=== Source material ===

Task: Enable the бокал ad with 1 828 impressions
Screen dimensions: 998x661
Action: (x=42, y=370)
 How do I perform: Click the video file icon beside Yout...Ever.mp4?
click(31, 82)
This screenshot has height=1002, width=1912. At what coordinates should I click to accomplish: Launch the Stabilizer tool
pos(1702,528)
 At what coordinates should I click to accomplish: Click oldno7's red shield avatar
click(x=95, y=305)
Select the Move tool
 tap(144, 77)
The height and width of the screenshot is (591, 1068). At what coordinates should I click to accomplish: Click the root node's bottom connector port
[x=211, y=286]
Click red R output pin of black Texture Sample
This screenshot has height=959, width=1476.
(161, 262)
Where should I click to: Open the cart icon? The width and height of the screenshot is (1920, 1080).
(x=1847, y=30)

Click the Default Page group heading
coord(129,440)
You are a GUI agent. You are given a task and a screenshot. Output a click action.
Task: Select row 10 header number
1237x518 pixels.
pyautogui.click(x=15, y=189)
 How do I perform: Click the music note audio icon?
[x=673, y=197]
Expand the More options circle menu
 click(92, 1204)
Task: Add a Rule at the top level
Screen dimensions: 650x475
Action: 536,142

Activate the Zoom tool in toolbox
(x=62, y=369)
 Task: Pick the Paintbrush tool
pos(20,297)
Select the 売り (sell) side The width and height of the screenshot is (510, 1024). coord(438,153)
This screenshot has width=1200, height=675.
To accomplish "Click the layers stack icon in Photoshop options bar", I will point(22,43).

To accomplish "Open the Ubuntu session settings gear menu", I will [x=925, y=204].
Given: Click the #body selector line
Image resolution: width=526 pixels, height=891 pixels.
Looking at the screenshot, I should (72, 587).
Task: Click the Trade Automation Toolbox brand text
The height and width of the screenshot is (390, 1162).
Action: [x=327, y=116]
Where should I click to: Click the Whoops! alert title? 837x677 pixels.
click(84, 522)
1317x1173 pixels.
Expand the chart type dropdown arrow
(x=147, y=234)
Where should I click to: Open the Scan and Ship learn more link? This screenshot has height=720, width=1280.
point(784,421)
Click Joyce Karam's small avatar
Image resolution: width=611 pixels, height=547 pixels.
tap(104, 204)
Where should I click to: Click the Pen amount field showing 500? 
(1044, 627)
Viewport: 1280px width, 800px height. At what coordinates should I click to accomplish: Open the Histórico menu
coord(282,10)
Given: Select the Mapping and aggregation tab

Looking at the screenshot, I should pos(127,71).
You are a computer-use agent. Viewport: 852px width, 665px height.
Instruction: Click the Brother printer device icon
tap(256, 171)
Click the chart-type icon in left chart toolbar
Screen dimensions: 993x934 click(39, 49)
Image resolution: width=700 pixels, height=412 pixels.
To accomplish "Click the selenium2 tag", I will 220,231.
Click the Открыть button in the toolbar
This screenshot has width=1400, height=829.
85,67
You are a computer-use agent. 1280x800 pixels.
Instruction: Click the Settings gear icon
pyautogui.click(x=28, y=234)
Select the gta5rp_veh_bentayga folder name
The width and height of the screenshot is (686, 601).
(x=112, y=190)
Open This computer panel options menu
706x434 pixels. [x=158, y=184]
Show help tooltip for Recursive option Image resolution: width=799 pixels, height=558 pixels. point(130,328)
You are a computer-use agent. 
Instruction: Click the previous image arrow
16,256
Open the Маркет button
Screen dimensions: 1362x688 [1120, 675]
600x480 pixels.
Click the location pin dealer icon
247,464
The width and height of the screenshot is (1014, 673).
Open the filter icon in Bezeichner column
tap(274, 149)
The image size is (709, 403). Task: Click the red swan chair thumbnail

===

▶ [Goal of the exercise] Return each line of the data where the word "agent" appears.

▶ [Output below]
You are a GUI agent. You are given a task and a screenshot. Output a click action.
You are a computer-use agent. Viewport: 852px width, 665px height.
You are a computer-use agent. 1280x800 pixels.
You are a computer-use agent. 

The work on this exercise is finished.